GIVEN ENTRIES ▸
§ §

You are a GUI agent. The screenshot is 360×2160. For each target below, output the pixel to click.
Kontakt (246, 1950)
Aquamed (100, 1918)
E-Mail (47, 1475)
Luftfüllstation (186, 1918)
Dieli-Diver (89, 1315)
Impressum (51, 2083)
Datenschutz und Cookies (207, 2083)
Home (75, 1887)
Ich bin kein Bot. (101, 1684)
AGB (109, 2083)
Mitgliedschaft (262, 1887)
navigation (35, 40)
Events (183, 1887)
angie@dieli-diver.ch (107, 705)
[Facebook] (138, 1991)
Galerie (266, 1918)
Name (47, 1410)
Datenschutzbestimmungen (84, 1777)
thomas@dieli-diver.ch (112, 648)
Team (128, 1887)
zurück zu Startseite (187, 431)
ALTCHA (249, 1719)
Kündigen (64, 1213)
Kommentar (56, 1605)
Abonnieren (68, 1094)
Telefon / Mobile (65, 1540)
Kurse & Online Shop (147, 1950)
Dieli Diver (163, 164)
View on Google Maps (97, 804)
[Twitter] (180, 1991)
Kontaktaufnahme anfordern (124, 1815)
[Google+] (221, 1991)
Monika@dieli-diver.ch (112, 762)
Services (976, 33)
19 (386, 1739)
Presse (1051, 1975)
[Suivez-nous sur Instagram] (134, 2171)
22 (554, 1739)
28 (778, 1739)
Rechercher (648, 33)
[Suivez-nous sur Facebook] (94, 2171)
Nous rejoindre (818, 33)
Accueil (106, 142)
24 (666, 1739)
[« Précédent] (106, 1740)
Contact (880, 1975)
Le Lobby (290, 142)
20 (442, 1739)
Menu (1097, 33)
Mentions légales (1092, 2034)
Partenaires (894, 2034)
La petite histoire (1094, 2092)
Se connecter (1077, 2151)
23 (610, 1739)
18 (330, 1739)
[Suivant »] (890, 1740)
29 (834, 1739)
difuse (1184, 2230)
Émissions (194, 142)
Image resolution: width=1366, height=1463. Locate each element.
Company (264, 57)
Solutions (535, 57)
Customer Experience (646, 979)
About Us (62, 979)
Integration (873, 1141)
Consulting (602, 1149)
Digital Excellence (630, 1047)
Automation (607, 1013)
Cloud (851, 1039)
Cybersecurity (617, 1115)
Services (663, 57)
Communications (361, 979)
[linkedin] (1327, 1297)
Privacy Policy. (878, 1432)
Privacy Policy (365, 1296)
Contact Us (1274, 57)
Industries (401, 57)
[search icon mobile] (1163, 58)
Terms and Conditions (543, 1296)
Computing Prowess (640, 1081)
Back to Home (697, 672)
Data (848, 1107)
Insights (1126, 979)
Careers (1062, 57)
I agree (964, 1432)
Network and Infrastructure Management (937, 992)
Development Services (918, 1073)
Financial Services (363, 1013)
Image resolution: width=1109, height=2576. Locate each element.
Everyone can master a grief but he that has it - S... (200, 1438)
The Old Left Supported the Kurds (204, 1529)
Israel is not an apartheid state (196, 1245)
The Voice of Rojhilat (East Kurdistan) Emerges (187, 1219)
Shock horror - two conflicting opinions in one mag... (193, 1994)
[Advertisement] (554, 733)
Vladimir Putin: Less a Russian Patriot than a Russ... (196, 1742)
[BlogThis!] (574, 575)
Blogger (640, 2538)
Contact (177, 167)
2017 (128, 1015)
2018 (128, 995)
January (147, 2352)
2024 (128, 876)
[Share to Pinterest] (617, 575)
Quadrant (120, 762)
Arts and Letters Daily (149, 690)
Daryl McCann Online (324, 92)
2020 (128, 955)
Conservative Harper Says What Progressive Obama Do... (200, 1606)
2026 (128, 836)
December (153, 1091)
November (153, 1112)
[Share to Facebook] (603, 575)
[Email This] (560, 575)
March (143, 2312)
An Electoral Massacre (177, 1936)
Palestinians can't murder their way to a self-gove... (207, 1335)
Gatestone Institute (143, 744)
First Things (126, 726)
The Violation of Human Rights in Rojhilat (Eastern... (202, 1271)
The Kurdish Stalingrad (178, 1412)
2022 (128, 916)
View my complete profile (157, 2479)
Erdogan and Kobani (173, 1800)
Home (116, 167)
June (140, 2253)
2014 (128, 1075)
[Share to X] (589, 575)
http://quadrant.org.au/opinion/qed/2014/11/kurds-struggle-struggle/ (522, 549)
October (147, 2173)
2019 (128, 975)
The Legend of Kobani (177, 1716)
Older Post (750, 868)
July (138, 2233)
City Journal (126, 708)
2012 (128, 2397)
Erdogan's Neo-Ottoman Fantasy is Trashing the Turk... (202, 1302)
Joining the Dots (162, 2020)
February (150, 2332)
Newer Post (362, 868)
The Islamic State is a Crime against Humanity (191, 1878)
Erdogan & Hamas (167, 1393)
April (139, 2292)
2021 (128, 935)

§ §

DESCRIPTION OF THE TASK ▸
Retype all the data, keeping every character the same.

ANSWER TO THIS TASK ▸
You are a GUI agent. The screenshot is 360×2160. For each target below, output the pixel to click.
Kontakt (246, 1950)
Aquamed (100, 1918)
E-Mail (47, 1475)
Luftfüllstation (186, 1918)
Dieli-Diver (89, 1315)
Impressum (51, 2083)
Datenschutz und Cookies (207, 2083)
Home (75, 1887)
Ich bin kein Bot. (101, 1684)
AGB (109, 2083)
Mitgliedschaft (262, 1887)
navigation (35, 40)
Events (183, 1887)
angie@dieli-diver.ch (107, 705)
[Facebook] (138, 1991)
Galerie (266, 1918)
Name (47, 1410)
Datenschutzbestimmungen (84, 1777)
thomas@dieli-diver.ch (112, 648)
Team (128, 1887)
zurück zu Startseite (187, 431)
ALTCHA (249, 1719)
Kündigen (64, 1213)
Kommentar (56, 1605)
Abonnieren (68, 1094)
Telefon / Mobile (65, 1540)
Kurse & Online Shop (147, 1950)
Dieli Diver (163, 164)
View on Google Maps (97, 804)
[Twitter] (180, 1991)
Kontaktaufnahme anfordern (124, 1815)
[Google+] (221, 1991)
Monika@dieli-diver.ch (112, 762)
Services (976, 33)
19 (386, 1739)
Presse (1051, 1975)
[Suivez-nous sur Instagram] (134, 2171)
22 (554, 1739)
28 (778, 1739)
Rechercher (648, 33)
[Suivez-nous sur Facebook] (94, 2171)
Nous rejoindre (818, 33)
Accueil (106, 142)
24 (666, 1739)
[« Précédent] (106, 1740)
Contact (880, 1975)
Le Lobby (290, 142)
20 (442, 1739)
Menu (1097, 33)
Mentions légales (1092, 2034)
Partenaires (894, 2034)
La petite histoire (1094, 2092)
Se connecter (1077, 2151)
23 (610, 1739)
18 (330, 1739)
[Suivant »] (890, 1740)
29 (834, 1739)
difuse (1184, 2230)
Émissions (194, 142)
Image resolution: width=1366, height=1463. Locate each element.
Company (264, 57)
Solutions (535, 57)
Customer Experience (646, 979)
About Us (62, 979)
Integration (873, 1141)
Consulting (602, 1149)
Digital Excellence (630, 1047)
Automation (607, 1013)
Cloud (851, 1039)
Cybersecurity (617, 1115)
Services (663, 57)
Communications (361, 979)
[linkedin] (1327, 1297)
Privacy Policy. (878, 1432)
Privacy Policy (365, 1296)
Contact Us (1274, 57)
Industries (401, 57)
[search icon mobile] (1163, 58)
Terms and Conditions (543, 1296)
Computing Prowess (640, 1081)
Back to Home (697, 672)
Data (848, 1107)
Insights (1126, 979)
Careers (1062, 57)
I agree (964, 1432)
Network and Infrastructure Management (937, 992)
Development Services (918, 1073)
Financial Services (363, 1013)
Image resolution: width=1109, height=2576. Locate each element.
Everyone can master a grief but he that has it - S... (200, 1438)
The Old Left Supported the Kurds (204, 1529)
Israel is not an apartheid state (196, 1245)
The Voice of Rojhilat (East Kurdistan) Emerges (187, 1219)
Shock horror - two conflicting opinions in one mag... (193, 1994)
[Advertisement] (554, 733)
Vladimir Putin: Less a Russian Patriot than a Russ... (196, 1742)
[BlogThis!] (574, 575)
Blogger (640, 2538)
Contact (177, 167)
2017 (128, 1015)
2018 (128, 995)
January (147, 2352)
2024 (128, 876)
[Share to Pinterest] (617, 575)
Quadrant (120, 762)
Arts and Letters Daily (149, 690)
Daryl McCann Online (324, 92)
2020 (128, 955)
Conservative Harper Says What Progressive Obama Do... (200, 1606)
2026 (128, 836)
December (153, 1091)
November (153, 1112)
[Share to Facebook] (603, 575)
[Email This] (560, 575)
March (143, 2312)
An Electoral Massacre (177, 1936)
Palestinians can't murder their way to a self-gove... (207, 1335)
Gatestone Institute (143, 744)
First Things (126, 726)
The Violation of Human Rights in Rojhilat (Eastern... (202, 1271)
The Kurdish Stalingrad (178, 1412)
2022 (128, 916)
View my complete profile (157, 2479)
Erdogan and Kobani (173, 1800)
Home (116, 167)
June (140, 2253)
2014 (128, 1075)
[Share to X] (589, 575)
http://quadrant.org.au/opinion/qed/2014/11/kurds-struggle-struggle/ (522, 549)
October (147, 2173)
2019 (128, 975)
The Legend of Kobani (177, 1716)
Older Post (750, 868)
July (138, 2233)
City Journal (126, 708)
2012 (128, 2397)
Erdogan's Neo-Ottoman Fantasy is Trashing the Turk... (202, 1302)
Joining the Dots (162, 2020)
February (150, 2332)
Newer Post (362, 868)
The Islamic State is a Crime against Humanity (191, 1878)
Erdogan & Hamas (167, 1393)
April (139, 2292)
2021 (128, 935)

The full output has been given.